-------- LISTED ENTRIES

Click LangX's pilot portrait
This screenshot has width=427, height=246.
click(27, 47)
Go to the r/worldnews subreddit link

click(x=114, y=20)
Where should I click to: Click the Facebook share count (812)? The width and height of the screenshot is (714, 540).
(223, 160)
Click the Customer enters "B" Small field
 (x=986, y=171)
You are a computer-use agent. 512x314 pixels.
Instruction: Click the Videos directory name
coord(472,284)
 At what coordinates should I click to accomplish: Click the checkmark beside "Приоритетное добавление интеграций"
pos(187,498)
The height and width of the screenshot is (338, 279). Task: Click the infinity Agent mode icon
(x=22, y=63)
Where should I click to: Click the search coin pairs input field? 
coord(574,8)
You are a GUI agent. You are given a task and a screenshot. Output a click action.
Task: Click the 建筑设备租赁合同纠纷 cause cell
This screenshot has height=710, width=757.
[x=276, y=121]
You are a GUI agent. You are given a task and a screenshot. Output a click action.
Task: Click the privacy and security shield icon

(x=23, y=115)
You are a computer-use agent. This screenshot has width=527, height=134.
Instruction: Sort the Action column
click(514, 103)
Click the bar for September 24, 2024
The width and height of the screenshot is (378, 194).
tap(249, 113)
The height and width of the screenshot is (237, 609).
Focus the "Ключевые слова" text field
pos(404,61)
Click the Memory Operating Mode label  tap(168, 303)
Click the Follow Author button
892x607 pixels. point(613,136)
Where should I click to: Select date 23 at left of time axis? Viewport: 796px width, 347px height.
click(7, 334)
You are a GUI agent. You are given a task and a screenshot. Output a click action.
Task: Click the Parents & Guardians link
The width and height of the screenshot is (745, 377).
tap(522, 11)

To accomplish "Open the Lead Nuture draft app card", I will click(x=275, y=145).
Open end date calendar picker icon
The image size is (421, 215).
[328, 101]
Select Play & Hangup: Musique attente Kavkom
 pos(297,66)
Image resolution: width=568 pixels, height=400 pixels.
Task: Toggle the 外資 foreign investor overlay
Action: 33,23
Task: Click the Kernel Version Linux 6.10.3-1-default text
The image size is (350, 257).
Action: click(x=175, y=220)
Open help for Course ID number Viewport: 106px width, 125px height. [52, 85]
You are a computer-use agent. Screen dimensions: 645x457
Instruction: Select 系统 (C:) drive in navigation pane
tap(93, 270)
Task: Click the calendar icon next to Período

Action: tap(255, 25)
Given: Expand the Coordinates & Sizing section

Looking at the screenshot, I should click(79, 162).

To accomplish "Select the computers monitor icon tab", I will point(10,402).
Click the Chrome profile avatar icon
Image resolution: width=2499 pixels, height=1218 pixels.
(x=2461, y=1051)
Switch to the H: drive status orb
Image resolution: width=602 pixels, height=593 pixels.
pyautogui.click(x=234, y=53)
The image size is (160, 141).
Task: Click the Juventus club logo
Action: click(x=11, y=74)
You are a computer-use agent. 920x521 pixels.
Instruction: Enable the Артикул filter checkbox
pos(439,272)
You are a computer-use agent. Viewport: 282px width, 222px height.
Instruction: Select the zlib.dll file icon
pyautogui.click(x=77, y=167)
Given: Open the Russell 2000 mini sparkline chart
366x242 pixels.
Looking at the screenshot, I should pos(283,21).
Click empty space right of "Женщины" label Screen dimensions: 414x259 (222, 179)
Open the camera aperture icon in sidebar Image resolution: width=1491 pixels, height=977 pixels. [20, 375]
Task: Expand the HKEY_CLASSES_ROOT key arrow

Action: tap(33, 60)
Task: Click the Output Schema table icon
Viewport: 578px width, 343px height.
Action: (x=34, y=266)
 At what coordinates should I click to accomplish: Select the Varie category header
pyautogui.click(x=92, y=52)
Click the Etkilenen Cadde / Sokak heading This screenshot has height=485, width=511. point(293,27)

----------------

◆ DIRECTIONS
Retype the listing above without a single difference.

◆ YOUR SOLUTION
Click LangX's pilot portrait
This screenshot has width=427, height=246.
click(27, 47)
Go to the r/worldnews subreddit link

click(x=114, y=20)
Where should I click to: Click the Facebook share count (812)? The width and height of the screenshot is (714, 540).
(223, 160)
Click the Customer enters "B" Small field
 (x=986, y=171)
You are a computer-use agent. 512x314 pixels.
Instruction: Click the Videos directory name
coord(472,284)
 At what coordinates should I click to accomplish: Click the checkmark beside "Приоритетное добавление интеграций"
pos(187,498)
The height and width of the screenshot is (338, 279). Task: Click the infinity Agent mode icon
(x=22, y=63)
Where should I click to: Click the search coin pairs input field? 
coord(574,8)
You are a GUI agent. You are given a task and a screenshot. Output a click action.
Task: Click the 建筑设备租赁合同纠纷 cause cell
This screenshot has height=710, width=757.
[x=276, y=121]
You are a GUI agent. You are given a task and a screenshot. Output a click action.
Task: Click the privacy and security shield icon

(x=23, y=115)
You are a computer-use agent. This screenshot has width=527, height=134.
Instruction: Sort the Action column
click(514, 103)
Click the bar for September 24, 2024
The width and height of the screenshot is (378, 194).
tap(249, 113)
The height and width of the screenshot is (237, 609).
Focus the "Ключевые слова" text field
pos(404,61)
Click the Memory Operating Mode label  tap(168, 303)
Click the Follow Author button
892x607 pixels. point(613,136)
Where should I click to: Select date 23 at left of time axis? Viewport: 796px width, 347px height.
click(7, 334)
You are a GUI agent. You are given a task and a screenshot. Output a click action.
Task: Click the Parents & Guardians link
The width and height of the screenshot is (745, 377).
tap(522, 11)

To accomplish "Open the Lead Nuture draft app card", I will click(x=275, y=145).
Open end date calendar picker icon
The image size is (421, 215).
[328, 101]
Select Play & Hangup: Musique attente Kavkom
 pos(297,66)
Image resolution: width=568 pixels, height=400 pixels.
Task: Toggle the 外資 foreign investor overlay
Action: 33,23
Task: Click the Kernel Version Linux 6.10.3-1-default text
The image size is (350, 257).
Action: click(x=175, y=220)
Open help for Course ID number Viewport: 106px width, 125px height. [52, 85]
You are a computer-use agent. Screen dimensions: 645x457
Instruction: Select 系统 (C:) drive in navigation pane
tap(93, 270)
Task: Click the calendar icon next to Período

Action: tap(255, 25)
Given: Expand the Coordinates & Sizing section

Looking at the screenshot, I should click(79, 162).

To accomplish "Select the computers monitor icon tab", I will point(10,402).
Click the Chrome profile avatar icon
Image resolution: width=2499 pixels, height=1218 pixels.
(x=2461, y=1051)
Switch to the H: drive status orb
Image resolution: width=602 pixels, height=593 pixels.
pyautogui.click(x=234, y=53)
The image size is (160, 141).
Task: Click the Juventus club logo
Action: click(x=11, y=74)
You are a computer-use agent. 920x521 pixels.
Instruction: Enable the Артикул filter checkbox
pos(439,272)
You are a computer-use agent. Viewport: 282px width, 222px height.
Instruction: Select the zlib.dll file icon
pyautogui.click(x=77, y=167)
Given: Open the Russell 2000 mini sparkline chart
366x242 pixels.
Looking at the screenshot, I should pos(283,21).
Click empty space right of "Женщины" label Screen dimensions: 414x259 (222, 179)
Open the camera aperture icon in sidebar Image resolution: width=1491 pixels, height=977 pixels. [20, 375]
Task: Expand the HKEY_CLASSES_ROOT key arrow

Action: tap(33, 60)
Task: Click the Output Schema table icon
Viewport: 578px width, 343px height.
Action: (x=34, y=266)
 At what coordinates should I click to accomplish: Select the Varie category header
pyautogui.click(x=92, y=52)
Click the Etkilenen Cadde / Sokak heading This screenshot has height=485, width=511. point(293,27)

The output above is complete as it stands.